Half a century ago or so my father got a little extra money moonlighting as a traffic counter. He’d park his car at an intersection and count how many cars from passed through and in what direction.

I remembered that obscure childhood memory this afternoon when I saw a traffic counter whilst cycling up Funston Avenue. Given the year, this public servant was a machine providing more detailed and accurate data to traffic engineers than my father—equipped with only a pencil, a clipboard, and beer—ever did.

Machines are replacing human workers at a dizzyingly accelerating rate. Imagine, almost no human truck drivers in a decade! I can’t. San Francisco city administrators aren’t as stupid as commonly believed; they’re already figuring out how to tax robots since unemployed people don’t pay taxes.

I’m reminded of the time William Gladstone met Michael Faraday. The prime minister asked the scientist if his his work with electricity was any use.

“Yes, sir,” Faraday replied. “One day you shall tax it.”

10 May 2017

Avocado Hand

Another day, another scourge. The menace du jour is Avocado Hand. Apparently there’s an epidemic among chowderheads stabbing or slicing themselves trying to cut open an avocado and remove the stone.

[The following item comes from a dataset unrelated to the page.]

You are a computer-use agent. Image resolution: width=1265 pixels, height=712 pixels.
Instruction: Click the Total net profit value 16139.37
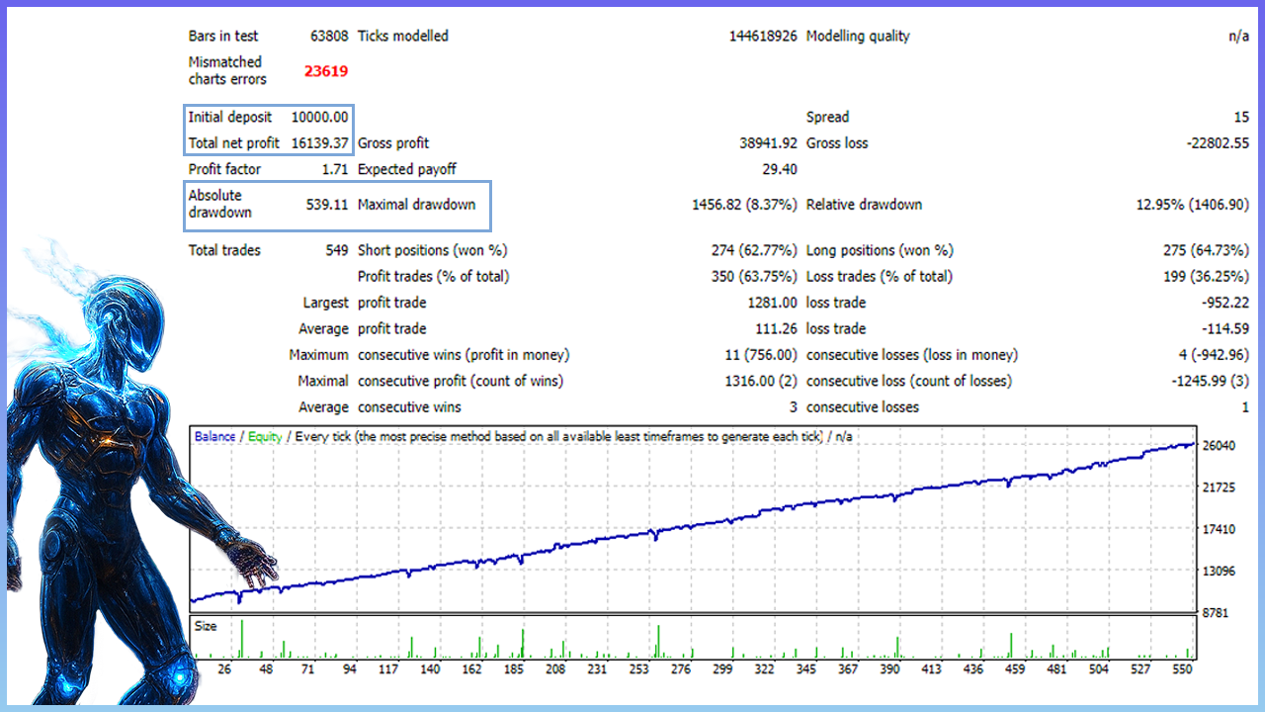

I don’t see what the problem is. Did Charles Darwin die in vain?

11 May 2017

Trophy Camera

Another weak, another stooopid camera. This one’s just the opposite of the one I recently mentioned that makes five trillion exposures a second. The Trophy Camera only makes “award-winning” photographs.

The instrument has no viewfinder or user controls. The “photographer” points the device at something of interest, and when the embedded computer finds a visual similarity to World Press Photo winners from the last sixty years, it creates the user’s very own great photograph.

I think this is a wonderful development. Dries Depoorter and Max Pinckers, the inventors, are geniuses for recognizing that there are a lot more idiots than sentient beings in the photography marketplace. What a brilliant move! While almost everyone in Silly-Con Valley is pursuing artificial intelligence, they’re tapping into the much larger potential of artificial stupidity.

12 May 2017

Just Joining Us?

I used to like listening to Terri Gross’s interviews, but that was decades ago. These days, her interview programs are unlistenable because of all the advertisements on “commercial-free” radio. For example ...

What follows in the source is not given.